22 Unemployment Rate Unemployment Rate – The number of civilians 16 years of age and older who are unemployed and have tried to find a job within the prior four weeks. There are four type of unemployment: Cyclical – Not enough jobs for the people who want them, usually as a result of political or economic forces. Seasonal – Certain jobs can only take place during certain months of the year, and seasonal unemployment affects these workers. Frictional – A state wherein people are between jobs, such as a two-week period between ending one job and beginning another. Structural – A major shift in an industry causing people to lose their jobs.

23 Price Indexes Inflation – A general rise in the prices of goods and services over time. Some amount of inflation– about 2 percent per year– is considered normal. Stagflation – A situation where the economy is slowing but prices are rising. Many economist believe stagflation is a result of misguided fiscal and monetary policy by the federal government. Deflation – A general decline in the prices of goods and services over time. Price indexes are economic indicators that reveal the effects of inflation. Two widely used measures of inflation include: Consumer Price Index (CPI) – A set of monthly statistics that measures the price of inflation or deflation. Producer Price Index (PPI) – A set of monthly statistics that measures prices at the wholesale level.

24 What is a Business Cycle?

25 Business Cycle – A pattern that consists of a period of rapid economic expansion alternating with a period of economic decline or contraction. During the expansion phase or prosperity, supply and demand grow. During the contraction phase or recession, supply and demand diminish. Dramatic swings in the economy cause disruptions to business. The government tries to minimize dramatic swings by using fiscal and monetary policy.

26 Fiscal Policy Fiscal Policy – The government’s efforts to keep the economy stable by increasing or decreasing taxes or government spending. Taxation High tax rates tend to slow the economy, while low tax rates tend to give the economy a boost. Government Spending Spending on highways, social programs, etc. Government spending affects that national deficit as well as the national debt. National Deficit – The amount of money the federal government spends beyond what is receives in taxes for a given fiscal year. National Debt – The sum of the government deficits over time.

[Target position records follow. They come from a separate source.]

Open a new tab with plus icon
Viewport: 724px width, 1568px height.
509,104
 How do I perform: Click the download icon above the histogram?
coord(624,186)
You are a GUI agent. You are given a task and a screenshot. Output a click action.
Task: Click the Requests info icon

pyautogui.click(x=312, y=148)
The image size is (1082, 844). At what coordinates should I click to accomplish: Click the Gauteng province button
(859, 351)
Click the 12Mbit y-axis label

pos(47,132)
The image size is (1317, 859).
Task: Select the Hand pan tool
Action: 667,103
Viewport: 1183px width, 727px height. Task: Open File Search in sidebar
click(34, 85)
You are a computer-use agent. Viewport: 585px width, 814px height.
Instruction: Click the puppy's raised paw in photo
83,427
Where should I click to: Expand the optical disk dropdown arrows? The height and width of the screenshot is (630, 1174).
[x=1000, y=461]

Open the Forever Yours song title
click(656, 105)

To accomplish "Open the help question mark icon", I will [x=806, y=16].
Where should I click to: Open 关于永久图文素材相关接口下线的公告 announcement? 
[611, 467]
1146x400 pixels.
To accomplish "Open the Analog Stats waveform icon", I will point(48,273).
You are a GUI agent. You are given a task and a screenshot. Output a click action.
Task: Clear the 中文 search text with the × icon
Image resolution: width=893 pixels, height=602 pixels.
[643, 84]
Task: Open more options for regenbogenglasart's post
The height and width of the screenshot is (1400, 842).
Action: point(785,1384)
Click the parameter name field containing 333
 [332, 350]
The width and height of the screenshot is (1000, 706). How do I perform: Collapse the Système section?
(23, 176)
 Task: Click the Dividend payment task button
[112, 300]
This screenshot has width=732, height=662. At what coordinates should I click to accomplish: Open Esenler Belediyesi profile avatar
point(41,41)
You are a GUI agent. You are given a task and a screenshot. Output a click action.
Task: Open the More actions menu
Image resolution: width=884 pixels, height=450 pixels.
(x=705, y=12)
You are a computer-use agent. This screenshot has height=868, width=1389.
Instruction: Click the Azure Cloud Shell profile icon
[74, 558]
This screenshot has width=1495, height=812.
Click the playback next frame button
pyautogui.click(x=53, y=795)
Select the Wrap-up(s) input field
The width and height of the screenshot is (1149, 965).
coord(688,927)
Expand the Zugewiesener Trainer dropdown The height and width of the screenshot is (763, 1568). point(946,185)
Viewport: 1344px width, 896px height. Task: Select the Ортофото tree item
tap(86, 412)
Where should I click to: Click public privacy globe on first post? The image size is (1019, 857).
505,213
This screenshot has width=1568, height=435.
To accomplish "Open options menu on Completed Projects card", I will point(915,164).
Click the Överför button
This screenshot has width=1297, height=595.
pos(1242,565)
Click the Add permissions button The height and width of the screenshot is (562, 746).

27 Monetary Policy Monetary Policy – Management of the money supply and interest rates. In the US, this is accomplished by the Federal Reserve Bank (Fed). Interest Rates When the economy is booming interest rates are raised, making money more expensive to borrow. Businesses borrow less, thus helping to slow the economy. When the economy is in trouble interest rates are lowered, making it less expensive to borrow. Businesses borrow more, thus helping to grow the economy. Money Supply When the economy is booming the Fed lowers the money supply, and when it is in trouble, the Fed increases the money supply.